A chance conversation led to the discovery.
The project began with an unexpected idea shared during a casual conversation between Mayo Clinic graduate students.
Dr. Keenan Pearson, a recent graduate of the Mayo Clinic School of Biomedical Sciences, worked with Dr. Maher to study how aptamers could be used against brain tumors and neurodegenerative diseases.
Elsewhere on campus, Dr. Sarah Jahim, who was also completing her graduate studies at the time, was studying senescent cells and senescent cells in Dr. Nathan LeBrasser’s lab.
The two students passed each other during a science event and began discussing their dissertation projects. Dr. Pearson began thinking about whether aptamer technology could be applied to recognize senescent cells.
“We thought the idea was a good one, but we didn’t know about the process of preparing senescent cells to test them, and that was Sarah’s expertise,” says Dr. Pearson, who was lead author of the publication.
Researchers pursue ‘crazy’ ideas
The students presented their idea to their mentor, Dr. Darren Baker, a researcher who focuses on treatments that target senescent cells.
Dr Maher said the concept seemed “crazy” at first, but was interesting enough to investigate further. The mentors ultimately accepted the collaboration.
“Frankly, I loved that this was a student idea and a real synergy between two fields of research,” Dr. Maher says.
Research progressed rapidly. Early experiments yielded promising discoveries sooner than expected, prompting the team to bring in additional students from several labs.
Then-graduate students Brandon Wilbanks, Ph.D., and Luis Prieto, Ph.D., Ph.D. Student Caroline Doherty provided expertise including advanced microscopy and analysis of a wide variety of tissue samples.
Dr. Yassim said, “It encouraged me to work harder because I knew this was a project that would be successful.”
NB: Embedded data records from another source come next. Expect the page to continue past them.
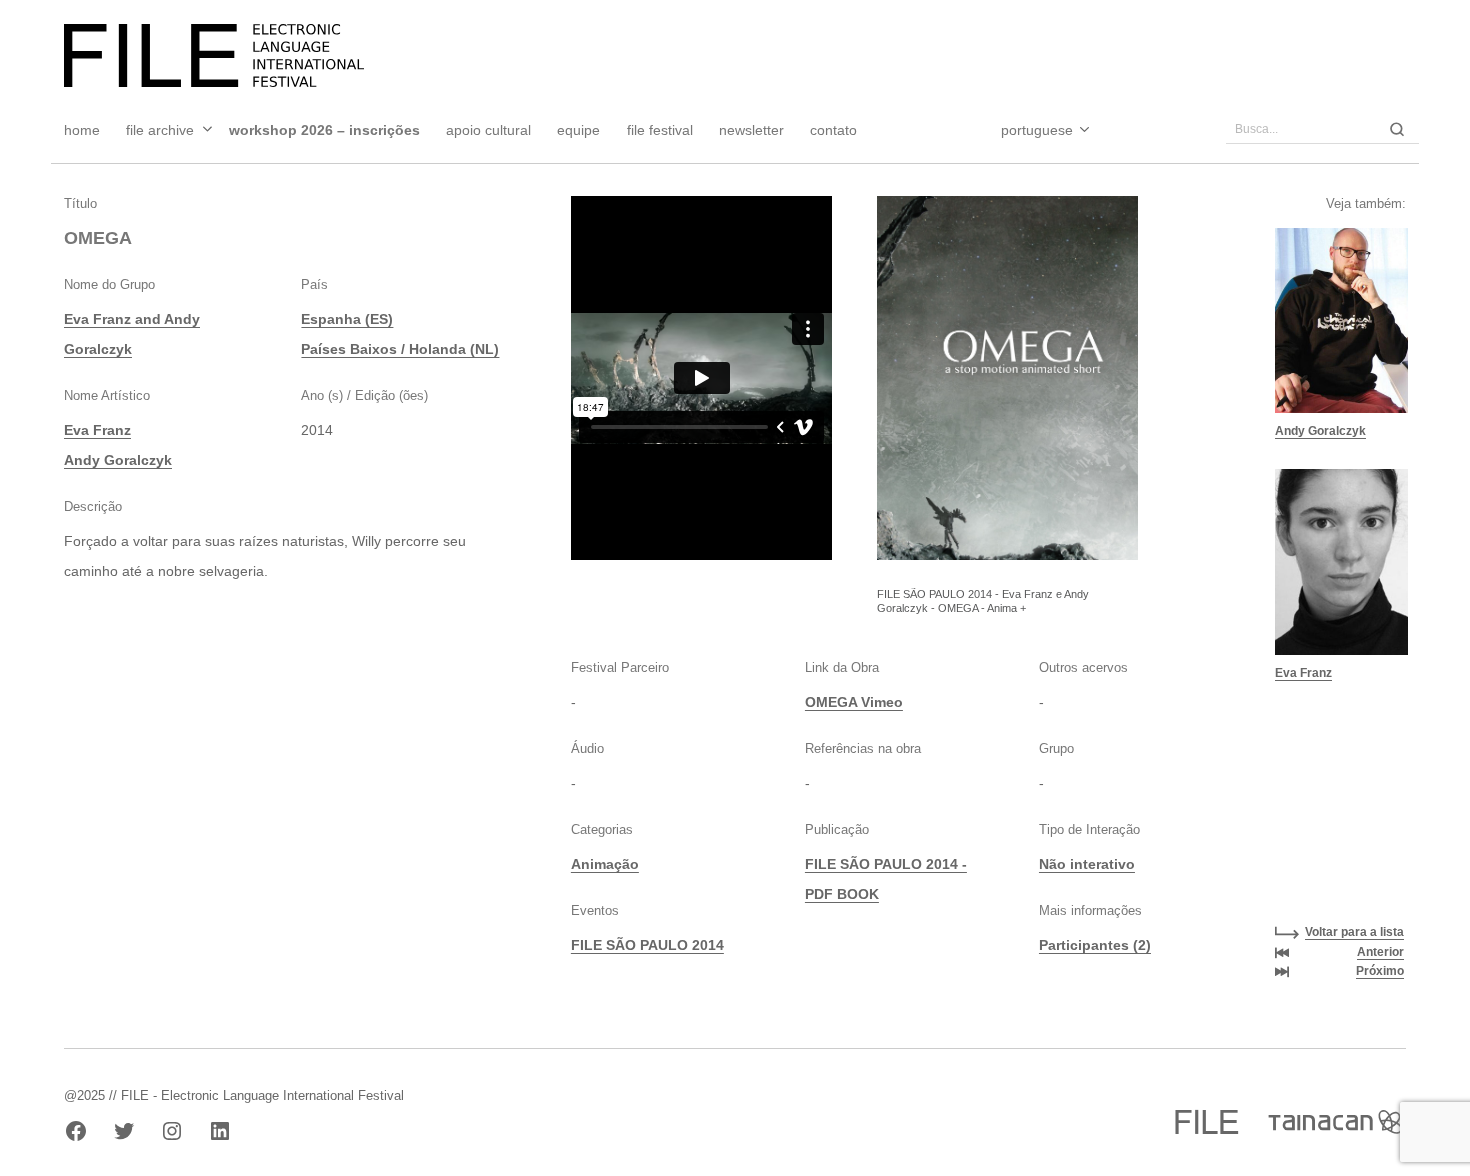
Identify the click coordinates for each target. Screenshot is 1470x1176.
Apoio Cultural (488, 130)
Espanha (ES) (347, 319)
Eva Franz (97, 430)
New clues about zombie cell biology
This study may provide more than just a new way to identify senescent cells. It also revealed information about the cells themselves.
“So far, there are no universal markers to characterize senescent cells,” Dr. Maher says. “Our study was set up to give us free rein to target surface molecules on senescent cells. The advantage of this approach is that we are giving the aptamer the freedom to choose which molecules it binds to.”
Some of the aptamers bound to variations of fibronectin, a protein found on the surface of mouse cells. Although researchers do not yet understand exactly how this fibronectin variant is related to aging, the discovery could help scientists better define the characteristics of aging cells.
Future possibilities in the treatment of aging and disease
The researchers cautioned that additional studies will be needed before aptamers can reliably identify senescent cells in humans.
Still, this technology could eventually become more than a detection tool. Scientists believe that aptamers may one day deliver therapeutic agents directly to senescent cells, enabling highly targeted therapeutic approaches.
Dr. Pearson says aptamers are cheaper and more adaptable than traditional antibodies, which are commonly used to distinguish between different cell types.
“This project demonstrated a new concept,” says Dr. Maher. “Future research may extend the approach to applications related to senescent cells in human disease.”